On C Linked Lists
There are two basic styles of double-linked lists in C; I'll call them ring style and linear style.
The Linux kernel has ring-style, defined in include/linux/list.h. You declare a 'struct list_head' and everyone who wants to be in the list puts a 'struct list_head list' in their structure (struct list_node in CCAN's version). This forms a ring of pointers in both the forward and reverse directions.
SAMBA uses linear-style, defined in lib/util/dlinklist.h. You simply declare a 'struct foo *' as your list, and everyone who wants to be in the list puts a 'struct foo *prev, *next' in their structure. This forms a NULL-terminated list in the forward direction (the reverse direction became a ring recently to facilitate tail access). (Linux's hlist.h datastructure is similar, only done in list.h style).
Points in favor of ring-style lists:
- Insertion and deletion are branchless, as the elements and head are homogeneous:
head->next->prev = new; new->next = head->next; new->prev = head; head->next = new;
vs:
if (!head) { new->prev = head = new; new->next = NULL; } else { new->prev = head->prev; head->prev = new; new->next = head; head = new; }
- list_add, list_del are inline functions, not macros, since the types are known.
Points in favor of linear-style lists:
- They're typesafe, since the head pointer and internal pointers are all the correct type.
- Forward iteration is simpler, since the list ends at NULL rather than back at the head. In theory this could free a register, but the bigger difference is that it's often useful to have NULL in your iterator once the loop is done.
- As a corollary, iteration, initialization and emptiness testing don't need some tricky macros:
struct foo *head = NULL; if (head == NULL) ... for (i = head; i; i = i->next) ...
vs
LIST_HEAD(head); if (list_empty(&head)) ... list_for_each(i, head, list) ...

Rows contained in a dataset:
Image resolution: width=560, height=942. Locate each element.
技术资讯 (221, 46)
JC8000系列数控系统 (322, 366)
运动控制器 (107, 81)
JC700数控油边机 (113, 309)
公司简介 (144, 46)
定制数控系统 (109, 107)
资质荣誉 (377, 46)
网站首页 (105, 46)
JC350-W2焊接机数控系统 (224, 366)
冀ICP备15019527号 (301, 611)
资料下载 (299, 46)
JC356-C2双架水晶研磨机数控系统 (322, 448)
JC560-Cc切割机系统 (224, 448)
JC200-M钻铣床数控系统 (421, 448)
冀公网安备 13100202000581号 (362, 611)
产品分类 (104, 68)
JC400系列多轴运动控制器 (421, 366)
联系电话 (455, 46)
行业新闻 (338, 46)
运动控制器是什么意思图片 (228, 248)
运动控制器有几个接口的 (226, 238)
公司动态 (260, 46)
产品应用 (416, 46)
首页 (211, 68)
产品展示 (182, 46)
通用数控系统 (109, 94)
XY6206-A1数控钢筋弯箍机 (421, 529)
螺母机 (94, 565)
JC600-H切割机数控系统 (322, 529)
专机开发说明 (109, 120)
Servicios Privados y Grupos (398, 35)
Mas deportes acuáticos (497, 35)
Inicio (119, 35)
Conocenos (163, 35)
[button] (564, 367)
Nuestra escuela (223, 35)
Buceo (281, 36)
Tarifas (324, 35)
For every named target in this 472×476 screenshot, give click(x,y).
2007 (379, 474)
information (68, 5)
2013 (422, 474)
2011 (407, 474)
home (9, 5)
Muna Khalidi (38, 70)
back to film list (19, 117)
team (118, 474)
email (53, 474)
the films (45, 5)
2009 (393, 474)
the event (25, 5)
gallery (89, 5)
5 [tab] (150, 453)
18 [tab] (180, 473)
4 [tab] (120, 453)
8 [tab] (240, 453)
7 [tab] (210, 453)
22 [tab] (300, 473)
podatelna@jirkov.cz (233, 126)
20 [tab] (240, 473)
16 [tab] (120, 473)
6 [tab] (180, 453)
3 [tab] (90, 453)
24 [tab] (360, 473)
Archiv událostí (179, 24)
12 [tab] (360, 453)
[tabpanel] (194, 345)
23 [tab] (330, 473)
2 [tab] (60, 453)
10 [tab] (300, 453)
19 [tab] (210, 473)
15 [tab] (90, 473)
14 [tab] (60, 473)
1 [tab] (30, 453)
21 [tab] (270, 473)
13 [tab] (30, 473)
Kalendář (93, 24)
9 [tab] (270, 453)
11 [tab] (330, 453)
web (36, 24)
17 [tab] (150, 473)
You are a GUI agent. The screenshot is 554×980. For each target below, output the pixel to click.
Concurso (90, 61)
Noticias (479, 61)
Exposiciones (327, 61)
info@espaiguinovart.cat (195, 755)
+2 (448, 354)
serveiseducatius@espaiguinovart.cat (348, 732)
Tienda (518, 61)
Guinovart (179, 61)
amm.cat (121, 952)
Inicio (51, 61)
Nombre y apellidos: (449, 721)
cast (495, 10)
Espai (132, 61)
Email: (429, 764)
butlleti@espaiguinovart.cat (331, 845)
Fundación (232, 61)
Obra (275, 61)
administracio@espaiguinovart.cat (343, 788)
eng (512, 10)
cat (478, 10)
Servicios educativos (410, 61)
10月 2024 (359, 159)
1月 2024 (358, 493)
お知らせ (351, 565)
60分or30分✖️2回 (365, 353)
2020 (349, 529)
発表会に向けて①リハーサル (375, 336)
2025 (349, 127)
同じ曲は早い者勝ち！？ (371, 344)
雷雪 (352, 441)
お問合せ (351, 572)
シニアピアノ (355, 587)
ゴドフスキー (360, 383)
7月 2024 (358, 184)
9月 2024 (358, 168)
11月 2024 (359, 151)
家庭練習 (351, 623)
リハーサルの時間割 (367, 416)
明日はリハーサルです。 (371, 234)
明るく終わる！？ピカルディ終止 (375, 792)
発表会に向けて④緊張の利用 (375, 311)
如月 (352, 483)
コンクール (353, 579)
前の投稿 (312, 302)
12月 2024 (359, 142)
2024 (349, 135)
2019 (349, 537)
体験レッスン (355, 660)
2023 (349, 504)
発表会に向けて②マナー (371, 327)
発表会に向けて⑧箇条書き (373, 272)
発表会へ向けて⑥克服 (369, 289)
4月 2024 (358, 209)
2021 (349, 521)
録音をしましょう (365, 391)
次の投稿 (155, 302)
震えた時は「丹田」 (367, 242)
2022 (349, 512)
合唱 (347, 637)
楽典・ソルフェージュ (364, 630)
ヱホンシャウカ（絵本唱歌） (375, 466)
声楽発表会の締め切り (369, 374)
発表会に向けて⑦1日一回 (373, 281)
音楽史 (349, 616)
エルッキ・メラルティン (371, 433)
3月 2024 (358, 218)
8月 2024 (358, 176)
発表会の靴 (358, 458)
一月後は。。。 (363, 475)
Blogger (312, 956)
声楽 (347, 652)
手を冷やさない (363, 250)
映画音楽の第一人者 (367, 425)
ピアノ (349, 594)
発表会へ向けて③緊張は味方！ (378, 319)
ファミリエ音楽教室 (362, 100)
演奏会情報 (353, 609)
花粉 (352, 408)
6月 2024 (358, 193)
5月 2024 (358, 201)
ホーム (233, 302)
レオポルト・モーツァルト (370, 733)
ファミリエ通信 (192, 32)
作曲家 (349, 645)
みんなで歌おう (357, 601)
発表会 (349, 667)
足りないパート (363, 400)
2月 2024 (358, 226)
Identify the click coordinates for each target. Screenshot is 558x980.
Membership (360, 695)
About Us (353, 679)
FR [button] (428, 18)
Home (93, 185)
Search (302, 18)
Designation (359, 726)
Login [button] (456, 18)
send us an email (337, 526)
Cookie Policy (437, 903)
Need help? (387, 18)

• _TASK INSTRUCTIONS_
1) Which of the rows above contain the string "click"? Select every such row and copy it.
2) How would the article on C linked lists go on? Extend it, starting right after its final line.

• _RESPONSES BY TASK_
1)
For every named target in this 472×476 screenshot, give click(x,y).
You are a GUI agent. The screenshot is 554×980. For each target below, output the pixel to click.
Identify the click coordinates for each target. Screenshot is 558x980.

2)
- Uses slightly less space for the head pointer (one pointer, vs two).
So how important is efficiency of insert and delete in a real project? To provide some data on this, I first annotate the linux kernel so each list.h operation would increment a counter which I could dump out every so often. Then I booted the kernel on my laptop and ran as normal for three days.
Operation | Frequency |
---|---|
Empty Test | 45% |
Delete | 25% |
Add | 23% |
Iterate Start | 3.5% |
Iterate Next | 2.5% |
Replace | 0.76% |
Other Manipulation | 0.0072% |
Firstly, I was surprised that we add and remove from lists much more than we look through them. On reflection, this makes sense: if lookups are really common we don't use a linked list. And note how often we check for whether the list is empty: this looks like a "list as a slow path" pattern. I wonder if SAMBA (or other projects) list usage looks the same... anyone?
Secondly, we delete more than we add, but we could be "deleting" initialized-but-unadded elements. I didn't chase this beyond re-reading and enhancing my patch to measure "other manipulations" to see if they could explain it (no).
Thirdly, when we iterate it's short: the list is empty or we break out on the first element 28% of the time (I didn't differentiate). I wonder if a single-linked list would be an interesting micro-space-optimization for many of these lists.
Summary: I like the safety of SAMBA's lists, but there's clearly real merit in eliminating those branches for add and delete. It's a genuine performance-usability trade-off, so I I think we'll still have both in CCAN...